Source document.
In the literature, many supervised machine learning algorithms have been studied to build an email classification system, such as Naive Bayes (Marsono et al., 2006), decision tree (Shi et al., 2012), k-nearest neighbor (Firte et al., 2010) and support vector machine (SVM) (Amayri and Bouguila, 2010). Although these supervised methods reported good results in spam identification, they still suffer from several issues in a practical scenario.

• Demand for diverse labeled data. Typically, supervised email classification systems require a large number of labeled data (or instances) for classifier training. In other words, numerous training examples with ground-truth labels should be given in advance. However, only a very small proportion of labeled data is available while most data remains unlabeled in a practical environment.

• Heavy burden of expert (human) labeling. Human efforts are extensively demanded for labeling data items to train a supervised learning algorithm. However, due to the high cost of expert labeling, it is very difficult to obtain enough labeled data for classifier training, which significantly hinders the development of supervised email classification systems.

• Hard to handle unseen data. In addition, it is very hard to establish an accurate profile for supervised email classification systems, as the number of labeled data is often limited and insignificant. Nowadays, spammers often manipulate an email to bypass a known email system, i.e., the content and structure of spam emails may be quite different from the emails that are used to train a classifier. Therefore, a traditional supervised email classification system cannot detect ‘zero-day’ emails without appropriate training.

What you will do.
1. Copy the stretch from "In the literature, many" through "a practical scenario." in the passage on supervised email classification.
2. In the passage on supervised email classification, which algorithm is cited to Amayri and Bouguila (2010)?

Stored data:
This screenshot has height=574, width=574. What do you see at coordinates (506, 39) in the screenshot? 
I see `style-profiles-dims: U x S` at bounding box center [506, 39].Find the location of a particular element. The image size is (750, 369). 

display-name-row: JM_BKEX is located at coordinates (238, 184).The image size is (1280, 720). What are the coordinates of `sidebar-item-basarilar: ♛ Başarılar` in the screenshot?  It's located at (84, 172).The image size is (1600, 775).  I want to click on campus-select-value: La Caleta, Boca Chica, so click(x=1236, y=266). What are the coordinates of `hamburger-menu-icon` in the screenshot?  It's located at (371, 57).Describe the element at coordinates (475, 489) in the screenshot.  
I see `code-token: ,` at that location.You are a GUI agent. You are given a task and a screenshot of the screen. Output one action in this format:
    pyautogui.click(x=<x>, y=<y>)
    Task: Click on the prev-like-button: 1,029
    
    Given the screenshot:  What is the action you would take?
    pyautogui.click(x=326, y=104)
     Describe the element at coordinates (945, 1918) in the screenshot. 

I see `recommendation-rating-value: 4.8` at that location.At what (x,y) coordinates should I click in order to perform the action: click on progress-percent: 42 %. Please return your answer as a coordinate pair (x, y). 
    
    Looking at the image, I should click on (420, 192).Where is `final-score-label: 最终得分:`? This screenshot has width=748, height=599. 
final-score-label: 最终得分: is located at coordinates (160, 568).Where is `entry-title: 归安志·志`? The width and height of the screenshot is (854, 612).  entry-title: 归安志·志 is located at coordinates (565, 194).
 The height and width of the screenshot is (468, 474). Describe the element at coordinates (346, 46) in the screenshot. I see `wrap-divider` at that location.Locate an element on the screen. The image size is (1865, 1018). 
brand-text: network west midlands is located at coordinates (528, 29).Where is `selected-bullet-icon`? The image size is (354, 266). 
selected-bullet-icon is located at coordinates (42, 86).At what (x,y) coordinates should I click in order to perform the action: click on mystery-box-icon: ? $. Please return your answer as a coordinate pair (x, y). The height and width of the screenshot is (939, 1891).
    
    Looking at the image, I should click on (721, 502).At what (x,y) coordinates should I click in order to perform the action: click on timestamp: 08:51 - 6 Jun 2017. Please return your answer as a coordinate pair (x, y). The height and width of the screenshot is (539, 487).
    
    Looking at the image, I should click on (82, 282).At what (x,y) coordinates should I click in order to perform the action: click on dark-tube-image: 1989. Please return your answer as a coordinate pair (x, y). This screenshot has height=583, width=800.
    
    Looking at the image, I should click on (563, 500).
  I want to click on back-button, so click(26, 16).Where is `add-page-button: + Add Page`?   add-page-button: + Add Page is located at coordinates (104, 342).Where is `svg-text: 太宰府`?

Your responses.
1.
In the literature, many supervised machine learning algorithms have been studied to build an email classification system, such as Naive Bayes (Marsono et al., 2006), decision tree (Shi et al., 2012), k-nearest neighbor (Firte et al., 2010) and support vector machine (SVM) (Amayri and Bouguila, 2010). Although these supervised methods reported good results in spam identification, they still suffer from several issues in a practical scenario.

2. Support vector machine (SVM).